Du 22 septembre au 1er octobre 2025, nous avons eu le privilège de vivre une expérience inoubliable au cœur de nos villages de l'Est de la Turquie. Ce fut un voyage riche en émotions, en partages et en découvertes.
J'adresse mes plus sincères remerciements à l'ensemble des participants pour leur présence, leur engagement et leur esprit de solidarité. Grâce à chacun de vous, ce voyage a pris une dimension humaine et mémorielle exceptionnelle.
Nos remerciements vont également aux autorités locales et nationales pour leur accueil bienveillant et les mesures de sécurité déployées, qui ont grandement facilité le bon déroulement de notre séjour.
Pour certains d'entre nous, ce fut un véritable retour à l'enfance, attendu depuis plus de quarante ans. Retrouver les lieux de nos origines, les chemins, les maisons et les paysages de nos souvenirs, a ravivé une foule d'émotions. Ce voyage nous a plongés dans l'histoire de nos familles et de nos racines, entre nostalgie, joie et recueillement.
Les moments de retrouvailles avec la population locale ont été d'une rare intensité.
Partout, nous avons été accueillis avec joie, curiosité et chaleur, transformant chaque étape en une fête, et chaque échange en un moment vécu dans une atmosphère de confiance et de sérénité.
Des mesures de sécurité exceptionnelles ont été prises afin que chacun puisse profiter pleinement de cette expérience en toute tranquillité.
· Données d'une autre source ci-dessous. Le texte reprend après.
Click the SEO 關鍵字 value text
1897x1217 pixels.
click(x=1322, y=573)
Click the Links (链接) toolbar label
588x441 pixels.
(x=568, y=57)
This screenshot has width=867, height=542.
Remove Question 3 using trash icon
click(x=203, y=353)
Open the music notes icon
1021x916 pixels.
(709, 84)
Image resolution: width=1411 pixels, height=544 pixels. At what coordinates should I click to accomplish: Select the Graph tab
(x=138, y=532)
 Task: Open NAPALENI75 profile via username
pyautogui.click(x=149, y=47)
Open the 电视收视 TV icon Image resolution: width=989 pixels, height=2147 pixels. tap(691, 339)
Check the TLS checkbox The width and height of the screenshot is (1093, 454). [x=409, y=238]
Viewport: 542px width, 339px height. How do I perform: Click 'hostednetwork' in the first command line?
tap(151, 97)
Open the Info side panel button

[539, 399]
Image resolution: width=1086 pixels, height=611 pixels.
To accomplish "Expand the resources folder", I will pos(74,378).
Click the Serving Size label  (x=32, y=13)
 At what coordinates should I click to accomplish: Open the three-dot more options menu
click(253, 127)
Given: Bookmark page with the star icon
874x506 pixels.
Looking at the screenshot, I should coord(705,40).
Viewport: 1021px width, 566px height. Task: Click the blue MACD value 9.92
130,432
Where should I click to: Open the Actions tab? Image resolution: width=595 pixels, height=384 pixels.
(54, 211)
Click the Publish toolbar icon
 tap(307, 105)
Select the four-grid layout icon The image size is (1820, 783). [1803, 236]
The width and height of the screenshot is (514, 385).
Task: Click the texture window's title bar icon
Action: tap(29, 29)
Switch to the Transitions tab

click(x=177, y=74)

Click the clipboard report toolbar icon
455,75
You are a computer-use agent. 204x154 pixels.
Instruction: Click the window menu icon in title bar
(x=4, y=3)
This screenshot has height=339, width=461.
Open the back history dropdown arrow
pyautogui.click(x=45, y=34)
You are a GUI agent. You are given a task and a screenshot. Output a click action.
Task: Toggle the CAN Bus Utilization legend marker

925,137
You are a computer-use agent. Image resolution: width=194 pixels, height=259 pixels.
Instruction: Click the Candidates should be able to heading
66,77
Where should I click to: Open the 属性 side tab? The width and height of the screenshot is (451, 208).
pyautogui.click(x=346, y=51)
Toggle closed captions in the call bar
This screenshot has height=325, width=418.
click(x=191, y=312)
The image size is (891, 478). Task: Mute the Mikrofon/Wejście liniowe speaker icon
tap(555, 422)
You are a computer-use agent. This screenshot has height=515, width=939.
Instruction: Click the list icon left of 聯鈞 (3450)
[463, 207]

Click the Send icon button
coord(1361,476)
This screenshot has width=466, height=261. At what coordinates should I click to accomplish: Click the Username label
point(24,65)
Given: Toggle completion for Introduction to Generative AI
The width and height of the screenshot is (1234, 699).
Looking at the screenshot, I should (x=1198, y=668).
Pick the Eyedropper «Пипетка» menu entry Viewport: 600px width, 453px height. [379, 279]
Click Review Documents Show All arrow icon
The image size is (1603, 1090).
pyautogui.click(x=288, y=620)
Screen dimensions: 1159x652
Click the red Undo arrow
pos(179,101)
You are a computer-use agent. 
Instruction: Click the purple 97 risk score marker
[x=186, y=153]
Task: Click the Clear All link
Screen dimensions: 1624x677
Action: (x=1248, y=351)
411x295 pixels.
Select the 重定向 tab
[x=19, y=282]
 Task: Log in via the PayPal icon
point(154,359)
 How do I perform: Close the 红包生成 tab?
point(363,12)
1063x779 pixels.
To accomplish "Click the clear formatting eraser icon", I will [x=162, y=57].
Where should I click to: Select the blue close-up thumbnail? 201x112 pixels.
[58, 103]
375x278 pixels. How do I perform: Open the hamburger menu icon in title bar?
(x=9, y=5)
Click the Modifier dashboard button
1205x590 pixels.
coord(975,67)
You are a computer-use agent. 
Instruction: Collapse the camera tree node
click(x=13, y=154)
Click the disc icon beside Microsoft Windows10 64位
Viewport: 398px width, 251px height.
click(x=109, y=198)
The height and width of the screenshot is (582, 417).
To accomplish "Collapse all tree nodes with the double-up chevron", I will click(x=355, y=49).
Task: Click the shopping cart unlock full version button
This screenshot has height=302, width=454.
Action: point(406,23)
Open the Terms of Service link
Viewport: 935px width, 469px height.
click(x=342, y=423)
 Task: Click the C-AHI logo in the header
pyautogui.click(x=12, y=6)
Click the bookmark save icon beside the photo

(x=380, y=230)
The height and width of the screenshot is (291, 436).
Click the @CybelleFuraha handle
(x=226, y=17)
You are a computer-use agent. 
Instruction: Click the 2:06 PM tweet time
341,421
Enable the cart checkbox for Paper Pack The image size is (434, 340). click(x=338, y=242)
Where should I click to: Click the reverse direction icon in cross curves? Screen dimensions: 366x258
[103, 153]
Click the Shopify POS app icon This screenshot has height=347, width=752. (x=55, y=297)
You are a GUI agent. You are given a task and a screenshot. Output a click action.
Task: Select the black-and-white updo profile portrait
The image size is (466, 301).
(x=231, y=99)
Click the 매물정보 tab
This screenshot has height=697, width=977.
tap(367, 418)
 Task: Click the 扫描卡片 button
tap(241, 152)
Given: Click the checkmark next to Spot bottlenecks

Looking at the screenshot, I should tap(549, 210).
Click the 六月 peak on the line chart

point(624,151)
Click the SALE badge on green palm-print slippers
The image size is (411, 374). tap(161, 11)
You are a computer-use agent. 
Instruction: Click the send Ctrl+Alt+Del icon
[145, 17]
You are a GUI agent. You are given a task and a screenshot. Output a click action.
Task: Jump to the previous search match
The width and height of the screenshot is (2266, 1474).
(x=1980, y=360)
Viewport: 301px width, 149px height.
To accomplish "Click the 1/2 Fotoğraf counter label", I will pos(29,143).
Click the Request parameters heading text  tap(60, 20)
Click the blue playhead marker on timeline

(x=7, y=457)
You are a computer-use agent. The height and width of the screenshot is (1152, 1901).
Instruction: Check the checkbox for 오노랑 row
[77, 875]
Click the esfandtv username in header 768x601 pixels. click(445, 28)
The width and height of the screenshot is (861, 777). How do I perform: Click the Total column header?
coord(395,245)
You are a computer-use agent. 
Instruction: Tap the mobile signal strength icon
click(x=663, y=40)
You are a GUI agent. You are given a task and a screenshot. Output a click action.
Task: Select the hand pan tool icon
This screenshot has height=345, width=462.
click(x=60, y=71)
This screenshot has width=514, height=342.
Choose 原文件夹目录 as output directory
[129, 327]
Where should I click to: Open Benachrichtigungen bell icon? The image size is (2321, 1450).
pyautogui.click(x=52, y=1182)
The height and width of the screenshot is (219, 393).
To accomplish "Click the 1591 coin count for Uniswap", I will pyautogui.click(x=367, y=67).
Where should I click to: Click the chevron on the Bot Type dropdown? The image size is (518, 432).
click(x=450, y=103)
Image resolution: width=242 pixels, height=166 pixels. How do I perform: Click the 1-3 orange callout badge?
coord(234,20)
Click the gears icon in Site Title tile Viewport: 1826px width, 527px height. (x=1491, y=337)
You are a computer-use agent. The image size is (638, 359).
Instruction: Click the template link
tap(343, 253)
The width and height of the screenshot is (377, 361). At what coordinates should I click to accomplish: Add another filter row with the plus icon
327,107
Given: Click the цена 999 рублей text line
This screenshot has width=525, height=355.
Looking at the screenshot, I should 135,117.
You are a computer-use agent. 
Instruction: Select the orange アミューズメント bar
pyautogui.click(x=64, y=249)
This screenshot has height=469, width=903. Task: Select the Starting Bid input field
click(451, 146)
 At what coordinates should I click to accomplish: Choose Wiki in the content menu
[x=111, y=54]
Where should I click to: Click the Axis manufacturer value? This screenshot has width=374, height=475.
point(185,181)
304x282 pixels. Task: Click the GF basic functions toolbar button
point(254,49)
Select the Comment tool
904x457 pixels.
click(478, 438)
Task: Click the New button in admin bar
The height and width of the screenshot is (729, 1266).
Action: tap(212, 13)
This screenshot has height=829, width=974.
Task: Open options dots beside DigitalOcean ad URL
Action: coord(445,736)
Nous remercions l'État et les autorités locales pour leur mobilisation et leur soutien.
Les échanges et les rencontres avec les représentants de l'État rappellent combien la mémoire et le patrimoine sont essentiels pour bâtir un dialogue durable entre les peuples et les générations.
Ce voyage de mémoire n'était pas seulement une redécouverte du passé : il a aussi été un pont pour l'avenir.
Les raisons de ces voyages ?
1. Une plongée dans l'histoire et la mémoire de nos aînés, afin de tisser des liens avec les générations à venir.
2. Un soutien pour les familles qui continuent de vivre dans certains villages et qui sont les gardiennes de notre mémoire. Grâce à elles, nous avons pu visiter ces lieux emblématiques.
3. Un soutien moral et spirituel précieux, comme cela a été rappelé lors de nos échanges avec les communautés chrétiennes locales. Il faut rendre hommage à la communauté syriaque pour ses efforts et son engagement à préserver le patrimoine et à maintenir vivante la foi chrétienne dans la région.
Nos visites constituent une preuve vivante que nous faisons partie intégrante de l'histoire de ce pays. Grâce à ces voyages, les contacts et les rencontres avec les autorités et les populations locales ont permis une reconnaissance accrue de notre communauté et de son statut.
Pour les générations issues de la diaspora, ces démarches favorisent un attachement durable à la mémoire et à la terre de leurs ancêtres. Car sans terre, la culture s'assimile ou s'efface, mais la terre, elle, reste et maintient la mémoire vivante.
Nos voyages témoignent également du fait que la région est aujourd'hui sécurisée et qu'une évolution remarquable des mentalités s'y opère. Je souhaite rappeler que l'État est ouvert et attentif à nos demandes. Il nous encourage à récupérer nos terres d'origine et à renouer avec notre héritage.
Je vous remercie encore une fois du fond du cœur pour votre engagement et votre fraternité.
Je termine en rappelant que « si aujourd'hui les conditions de réconciliation et de récupération de nos terrains sont réunies, ne pas le faire serait une trahison de notre mémoire collective ».
Votre fidèle ami et compagnon de route.